An Umbrella Insurance policy is a policy that gives excess liability coverage to Auto Insurance policies and Homeowner’s Insurance Policies.
So, if you were to cause a car accident and were sued for $1.2 Million dollars, most basic car insurance policies couldn’t cover the full cost. With Umbrella Insurance policies, the policy holder usually has to carry liability limits of at least $250,000/$500,000. The Umbrella policy would then give an additional amount, typically 1-2 million. So, in our case the auto insurance policy would max out at a $500,000 payout and then the Umbrella would pick up the remaining balance of $700,000.
This would work on your Homeowner’s policy as well. Let’s say you have a trampoline and your neighbors kids are over jumping and having a great time. Suddenly, one of them is bumped off and breaks their neck (these things are always worst case scenario). With hospital bills and restitution you’re on the hook for $1.5 million. Your Homeowner’s Insurance policy also has liability coverage, usually $100,000-$500,000. Umbrella policies would require you carry $500,000 to be able to purchase the $1-2 million (or more) excess liability coverage. So, the umbrella would also pick up the remaining balance in this situation also.

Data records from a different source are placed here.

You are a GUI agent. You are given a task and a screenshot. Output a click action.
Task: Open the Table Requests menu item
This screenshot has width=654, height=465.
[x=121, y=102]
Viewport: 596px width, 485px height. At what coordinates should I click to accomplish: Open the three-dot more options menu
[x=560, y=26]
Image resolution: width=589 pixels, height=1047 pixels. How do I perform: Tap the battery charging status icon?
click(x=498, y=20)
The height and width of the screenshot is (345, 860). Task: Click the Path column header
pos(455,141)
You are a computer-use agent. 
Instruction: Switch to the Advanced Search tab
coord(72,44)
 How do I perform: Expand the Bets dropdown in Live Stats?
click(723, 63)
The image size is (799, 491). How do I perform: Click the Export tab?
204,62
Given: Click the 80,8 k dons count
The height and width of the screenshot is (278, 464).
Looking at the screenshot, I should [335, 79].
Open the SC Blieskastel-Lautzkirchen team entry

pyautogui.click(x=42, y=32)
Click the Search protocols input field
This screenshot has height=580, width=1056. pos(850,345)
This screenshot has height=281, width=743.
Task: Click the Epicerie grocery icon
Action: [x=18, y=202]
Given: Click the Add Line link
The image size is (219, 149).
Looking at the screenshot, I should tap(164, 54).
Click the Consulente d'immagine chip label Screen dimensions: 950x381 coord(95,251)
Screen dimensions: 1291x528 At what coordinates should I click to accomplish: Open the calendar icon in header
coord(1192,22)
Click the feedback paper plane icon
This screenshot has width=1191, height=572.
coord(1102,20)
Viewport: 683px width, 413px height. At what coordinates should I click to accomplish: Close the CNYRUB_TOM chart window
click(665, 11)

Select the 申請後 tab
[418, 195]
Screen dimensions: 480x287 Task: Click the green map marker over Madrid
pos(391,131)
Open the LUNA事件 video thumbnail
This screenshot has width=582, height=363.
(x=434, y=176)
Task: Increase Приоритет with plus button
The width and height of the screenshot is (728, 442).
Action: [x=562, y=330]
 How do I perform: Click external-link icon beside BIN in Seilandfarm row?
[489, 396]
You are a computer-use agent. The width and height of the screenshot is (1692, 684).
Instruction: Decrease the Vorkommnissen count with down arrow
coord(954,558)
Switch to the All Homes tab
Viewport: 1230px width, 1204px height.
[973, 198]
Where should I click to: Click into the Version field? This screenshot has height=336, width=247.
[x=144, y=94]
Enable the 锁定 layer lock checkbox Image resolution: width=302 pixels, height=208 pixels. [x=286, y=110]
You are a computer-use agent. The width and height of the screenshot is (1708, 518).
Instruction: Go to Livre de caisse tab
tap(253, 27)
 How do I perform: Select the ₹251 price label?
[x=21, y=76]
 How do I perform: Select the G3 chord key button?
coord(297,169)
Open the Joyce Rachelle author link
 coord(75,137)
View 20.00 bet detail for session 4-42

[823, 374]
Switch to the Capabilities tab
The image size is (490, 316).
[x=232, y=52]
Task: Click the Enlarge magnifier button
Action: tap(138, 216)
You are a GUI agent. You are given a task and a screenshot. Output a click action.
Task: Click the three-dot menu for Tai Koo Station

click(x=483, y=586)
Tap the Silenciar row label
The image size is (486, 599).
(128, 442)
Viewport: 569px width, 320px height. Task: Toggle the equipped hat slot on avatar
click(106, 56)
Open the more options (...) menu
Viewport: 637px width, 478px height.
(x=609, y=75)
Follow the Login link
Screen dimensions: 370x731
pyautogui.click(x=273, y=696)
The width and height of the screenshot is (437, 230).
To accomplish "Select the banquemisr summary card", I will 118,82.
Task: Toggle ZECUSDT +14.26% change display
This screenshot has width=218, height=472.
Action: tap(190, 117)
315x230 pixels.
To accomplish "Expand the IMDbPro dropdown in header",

Moral of the story, Umbrella Policies will provide excess liability coverage. It is usually in the amount of $1-2 million, but could be more. They are typically inexpensive about $250/year, but again that depends on many factors. Do yourself a favor and make sure you are properly insured, especially if you have: teenage drivers, swimming pools, trampoline or a net worth that you’d like to protect!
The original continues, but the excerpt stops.